Stap 2: equality of arms
4.5.
Er is geen reden om aan te nemen dat appellant belemmeringen heeft ondervonden bij de onderbouwing van zijn standpunt dat het Uwv zijn beperkingen heeft onderschat. Appellant heeft in de procedures in bezwaar, bij de rechtbank en in hoger beroep gebruik gemaakt van de mogelijkheid om nadere stukken in te dienen over zijn medische situatie. Deze (medische) stukken zijn naar hun aard geschikt en vormen een redelijke mogelijkheid voor appellant om de bestuursrechter van zijn standpunt te overtuigen. De ingediende stukken zijn kenbaar betrokken bij de beoordeling van de arbeidsmogelijkheden van appellant. Er zijn geen aanwijzingen dat medische informatie ontbreekt. Daarmee is in dit geval voldaan aan het vereiste van een gelijke procespositie. Uit het arrest Korošec volgt niet dat de rechter uit een oogpunt van equality of arms gehouden zou zijn in een situatie als hier aan de orde, waarin de verzekeringsarts van het Uwv inzichtelijk de informatie van de behandelend artsen heeft betrokken zodat deze door de rechter kan worden getoetst, een medisch deskundige te benoemen.

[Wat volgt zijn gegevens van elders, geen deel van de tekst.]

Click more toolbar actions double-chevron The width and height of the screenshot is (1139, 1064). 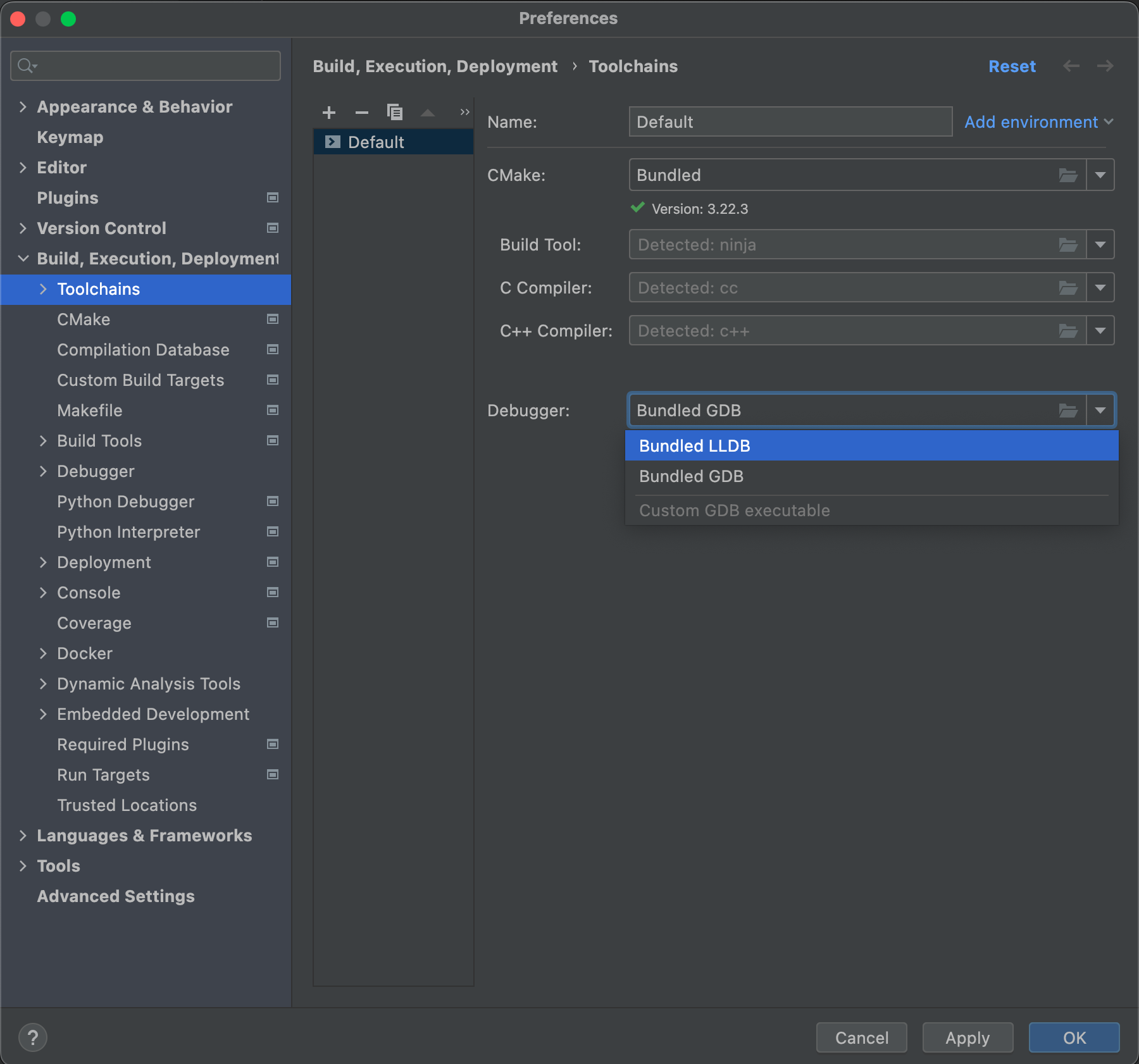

Stap 3: de inhoudelijke beoordeling
4.6.
Met de rechtbank wordt geoordeeld dat er geen aanleiding is om het medisch oordeel dat aan het bestreden besluit ten grondslag ligt voor onjuist te houden of te concluderen dat het Uwv een onvolledig beeld had van de medische situatie van appellant op 1 oktober 2015. Uit het rapport van 23 november 2015 komt naar voren dat de verzekeringsarts bezwaar en beroep naar aanleiding van dossieronderzoek, de hoorzitting en de informatie van de behandelend sector de FML heeft aangepast op de items frequent zware lasten hanteren en stof/rook/gassen en dampen. Appellant heeft onvoldoende aannemelijk gemaakt dat zijn klachten op de datum in geding hadden moeten leiden tot het aannemen van meer of verdergaande beperkingen. De voorhanden zijnde medische informatie biedt daarvoor geen aanknopingspunten. In haar rapporten van 29 augustus 2016, 28 november 2016 en
15 maart 2017 heeft de verzekeringsarts bezwaar en beroep gereageerd op de door appellant in beroep en hoger beroep overgelegde informatie van de behandelend sector. De verzekeringsarts bezwaar en beroep heeft voldoende gemotiveerd waarom de door appellant overgelegde informatie geen aanleiding geeft om tot een ander inzicht te komen over de belastbaarheid van appellant op 1 oktober 2015. Voor twijfel aan de juistheid van die reactie is geen aanleiding.
4.7.
Omdat er geen twijfel is over de juistheid van de medische beoordeling is er geen aanleiding een deskundige te benoemen.
4.8.
De rechtbank wordt ook gevolgd in haar oordeel dat het Uwv voldoende heeft gemotiveerd dat de aan de EZWb ten grondslag gelegde functies in medisch opzicht geschikt zijn voor appellant.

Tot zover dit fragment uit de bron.